I can turn to no one else but her, I need her.

I remember the love that she had given to my father.  I remember the daughter that she was to him.  I need her now, for she is the only one who loves him as much as I.

"Young child of Twoyougmen," She has come to me.  After all that I have said.  She has come.  "Why do you search for me so.  You have no need of me.  Ease your young mind Tailsman...there is still so much for you to do."

I see her above me and she is so much more than I remember and yet she has not changed at all.  Her hair falls like icicles into the land.  Her blue clock fades into the sky and her crowns is made by the shadows over the moon.  But her face is like it always is.  It is calm, white, and completely serious.  I cannot help but cry.

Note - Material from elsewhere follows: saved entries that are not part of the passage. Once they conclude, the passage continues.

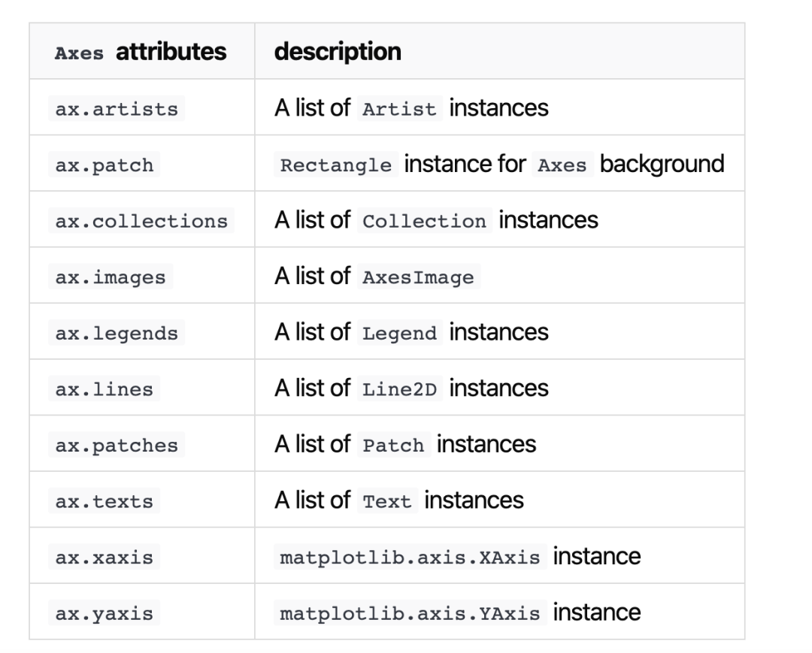Select the ax.legends attribute cell

117,333
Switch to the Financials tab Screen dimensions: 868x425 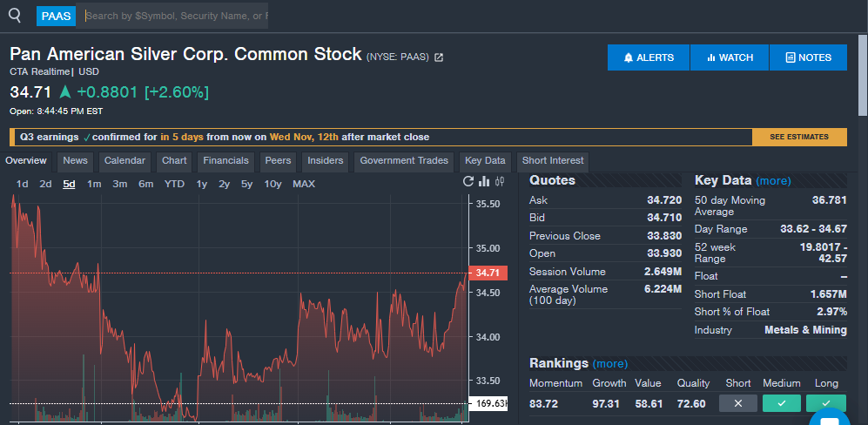click(x=225, y=161)
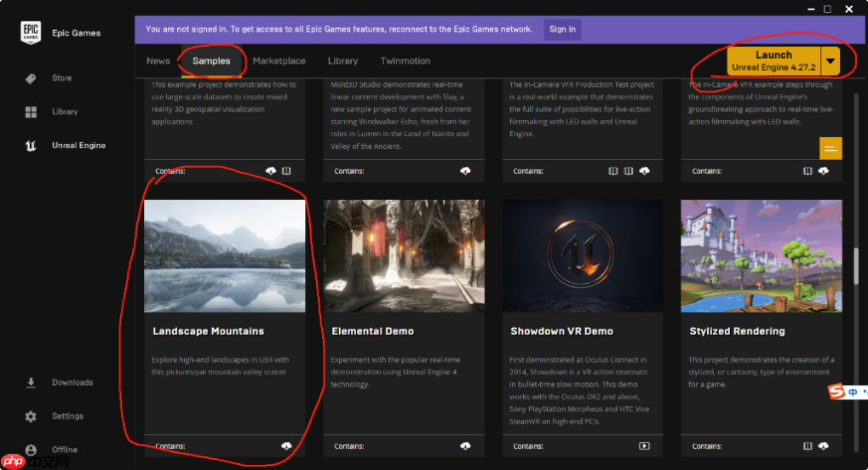868x470 pixels.
Task: Open Downloads from the sidebar
Action: pos(32,382)
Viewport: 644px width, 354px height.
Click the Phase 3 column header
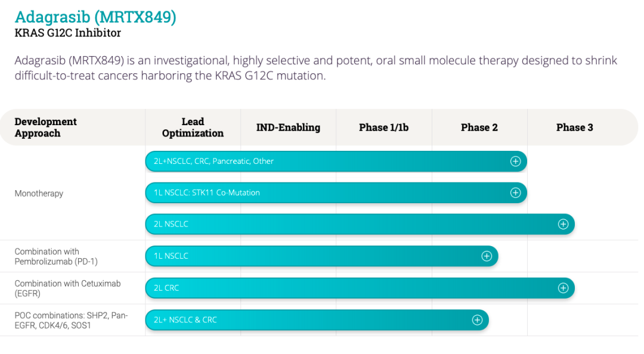575,128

"He's dying" I cry into the snow, no longer able to look up at her.  I feel an arm on my shoulder suddenly.  Someone is trying to comfort me, I am afraid to look and see who it is, for they may disappear.  It may be her, it may be some friend who followed me from the village.  It may be her...

"Who child?"

She still calls me a child.  I am older than her.  By many years I am older than her, and yet I know it to be true.  I am a child, especially now, especially compared to her.  I tell her it is my father, that he is dying, that I have foreseen his final exhaustion as I was walking the spirit world and I know his death to be true.  I tell all this in tears to the woman my father once chose over me to save.  I suddenly feel bitter again.  

"And if he dies than it will only be his right.  Michael has done more for this land than any I know.  His rest is earned, and it should not burrden you so."

I know now the truth of why I have come here.  I know that the issue of my father's death is not the point.  I know that I have summoned her for there are issues of my memory which only she can comfort.  Which only she can open...my father...I love him so...he may die tomorrow, or maybe in another twenty years.  My vision did not tell me all.  She knows that...she knows that I have come for something more.  But I must realize that I do not know what that is...

"
Perhaps you only came because you could,"  Snowbird is before me now, she is solid, like flesh.  She is exactly as she was that day that she forced my hand into my father's pouch, or the day she killed Walter, the day she was chocked as my father made the decision to save her first than me, the day she ultimately (physically) died.
I look up at her and cry again.  There is something about her that my father loved...loves unconditionally.  Somehow I seem to see it, though not recognize it.  

"Our time...the three of us...our time is far from done.  Close your eyes now little bird.  It is far past time that the Tailsman built it's legend."  She kisses my brow, I fall asleep...into the snow...I remember hating her.